Sanders garnered more than 13 million primary votes and carried 23 states during the Democratic primaries by energizing a movement of young voters with his fiery populist rhetoric. But he consistently underperformed among African-American and Latino voters and suffered humbling defeats to Clinton in diverse states, like California and South Carolina.

After Mr. Trump’s stunning victory two years ago, many Democrats, including Clinton herself, criticized Sanders for what they believed was his tepid support for Clinton, and for the tenor of his primary campaign. In her book What Happened, Clinton wrote of Sanders, “His attacks caused lasting damage, making it harder to unify progressives in the general election and paving the way for Trump’s ‘Crooked Hillary’ campaign.”

Recently, Sanders has also been forced to address allegations from several female staff members of his 2016 campaign who say they were harassed. In a public apology last month, he denounced sexism and said the women’s experiences were not part of “what a progressive campaign, or any campaign, should be about.”

Since Mr. Trump’s election, the Vermont senator has joined his Democratic colleagues in opposing most of the president’s Cabinet and Supreme Court nominees and his policies on immigration, climate change and the tax system. Sanders has called the president a “pathological liar” and vowed to defeat “Trumpism and the Republican right-wing ideology.”

In 2017, his “Medicare for All” legislation was backed by 16 Senate Democrats, including most of the ones who have launched White House bids. Sanders, who has been outspoken in his criticism of U.S. military interventions abroad and has advocated for defense cuts, spearheaded a resolution to end U.S. support for the Saudi-led coalition waging a bloody war in Yemen that passed in the Senate in December.
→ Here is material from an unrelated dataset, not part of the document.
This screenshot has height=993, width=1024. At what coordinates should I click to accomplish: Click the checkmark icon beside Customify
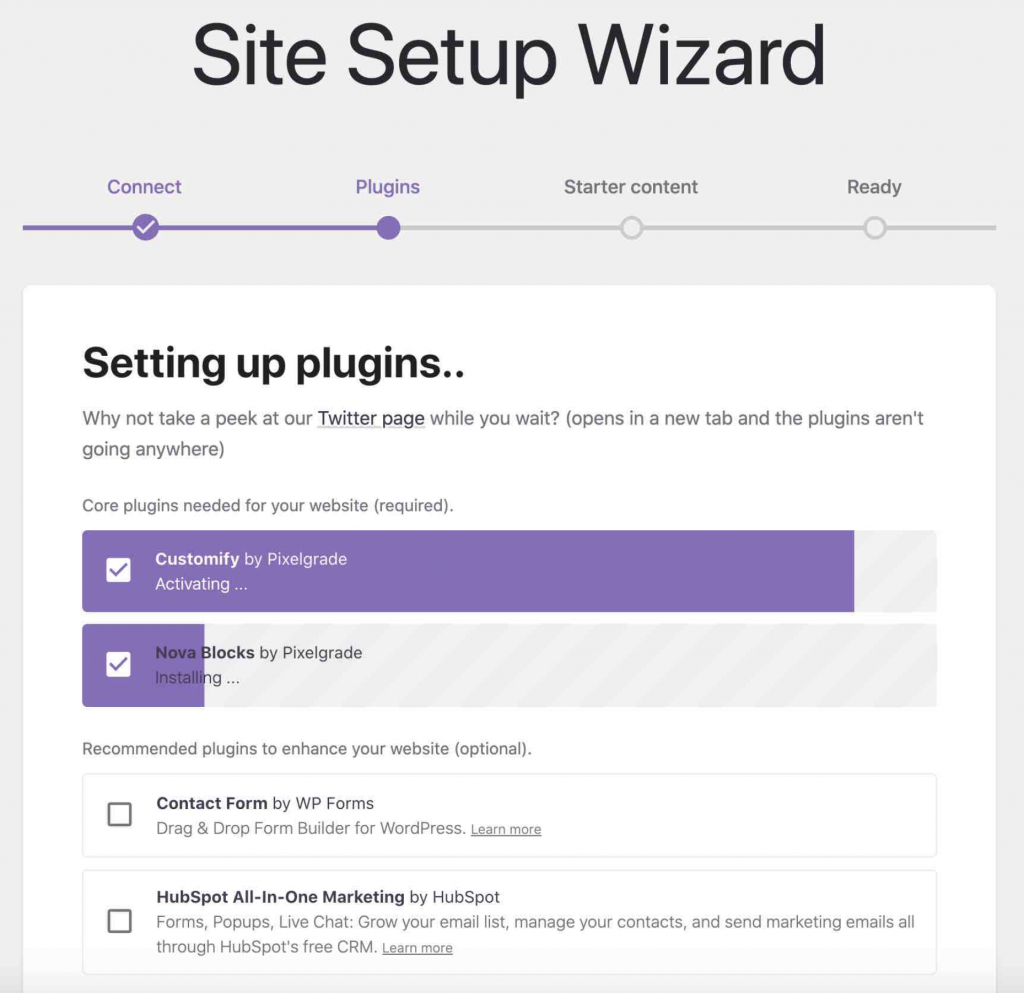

Before his election to the Senate in 2006, Sanders represented Vermont’s at-large congressional district in the House for 16 years. He has made universal healthcare, tuition-free college education and efforts to combat income inequality integral themes of his legislative agenda. Sanders also opposed the 1991 and 2002 resolutions to authorize military engagement in Iraq.

Prior to his tenure in Congress, Sanders served as mayor of Burlington, Vermont for three terms. As a politically active college student at the University of Chicago during the 1960s, he was involved in the civil rights movement.

Sanders, the son of Jewish immigrants from eastern Europe, was born and raised in Brooklyn.